The other day, I attended a meeting of the North Texas chapter of ISACA.  There, the information technology veteran, Austin Hutton, gave a presentation on the dangers of the Internet of Things (IoT).  I have written about the IoT and how it can be used to devastating effect.  One of the problems that Hutton talked about is that there are more IoT devices than there are people on earth.   Thousands are being manufactured and sold each day, and each one of these devices can be hacked to assist in an attack.  And the problem is getting bigger.

Most of those devices were poorly designed, and thus have no way of being updated.  The companies who make these devices have thin profit margins, so they cannot afford to make them secure.  In some cases, the manufacturer buy the chips from other companies, so they are not directly responsible for its security.  The average IoT device can be easily hacked: a number of them have easy to crack passwords, or have flaws that were not detected when they were being designed.  There are even programs which can auto-hack some of these devices.  All the hacker needs to do is learn the make and model of the IoT device, select the program, sit back, and gain control over it.  For those devices which are used as intended, they may be doing something illegal.

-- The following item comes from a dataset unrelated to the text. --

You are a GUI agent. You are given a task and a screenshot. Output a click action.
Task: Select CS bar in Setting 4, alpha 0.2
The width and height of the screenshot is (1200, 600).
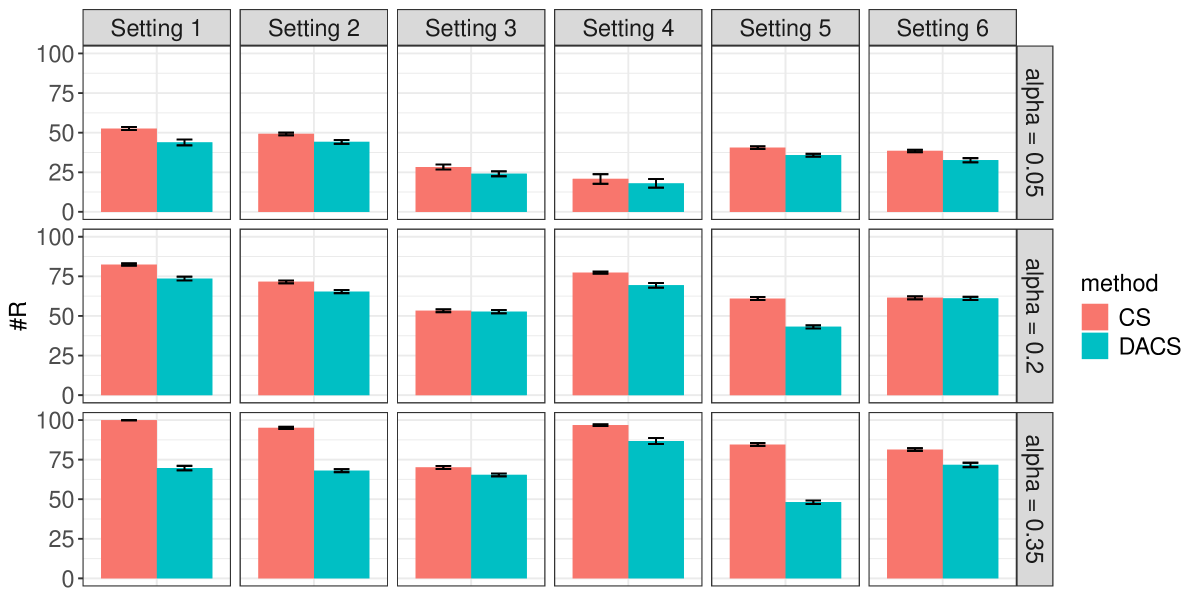tap(600, 334)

Hutton gave the example of a Tempur-Pedic bed which can send the user’s data back to Tempur-Pedic for analysis so as to improve the user’s experience.  He then gave an example of someone else (specifically, his 14-year-old granddaughter) sleeping in the bed, and their data being sent to Tempur-Pedic without their permission.  This can be considered breaking the law because she’s a minor.  How would that situation be resolved?  How can we at least minimize the damage from IoT devices?

For one, education.  Though companies are really selling the convenience of IoT devices, consumers must learn how harmful IoT devices can be.  The public needs to learn that these devices can be used to cause harm to our cities, and possibly to themselves.  Recently, the business of a utilities company in Finland was disrupted due to a DDoS attack, resulting in the heating for their customers being disabled.  What if this was the smart thermostats of many of their customers getting hacked?  The attacker could lower the temperatures in these houses, or disable the thermostat, which would be a dangerous situation to homes in Finland during the winter. How else could these devices be attacked?  An attendant to the meeting, David Hayes of Verizon, had one other scenario.

There are utility companies in North America and Europe that use monitors called SCADAs which can remotely control machines vital to a functioning city (one example is the water pumps which keep drinking water flowing through the city).  What if, Hayes suggested, a hacker takes control of these pumps, and threatens to take them offline, or even increases their work to the point of destroying them, unless he is paid $100,000?  Now we’re starting to see the cost of this problem.  This cost will only increase, as malicious hackers devise ways of misusing these IoT devices.

Another way we can minimize the damage from IoT devices is to ensure that your IoT devices can be modified such that only you can control it.  If you can change the password, do it.  Check that a default root password hasn’t been hardcoded into the device.  If you can, find a device that can be updated (though few IoT devices have the capacity to be updated).  On the government side, we’re going to need some form of  oversight.  For instance, no IoT device bought by  the government can lack the ability to be updated.  How about current IoT devices?  There is little we can do about them.  If we’re dependent on them, then it’s going to be difficult to replace them.  Maybe for the average person it’s easy to change their IoT lightbulbs.  But how can a maintenance manager at a company tell his bosses that, due to the threats these IoT devices have to the security of the company, they all have to be changed.  How much will that cost?

This is a growing problem that will grow more as these hacked IoT devices are used to facilitate these attacks.  It is imperative that this problem be addressed now, rather then have some catastrophe occur, and involve the lives of thousands.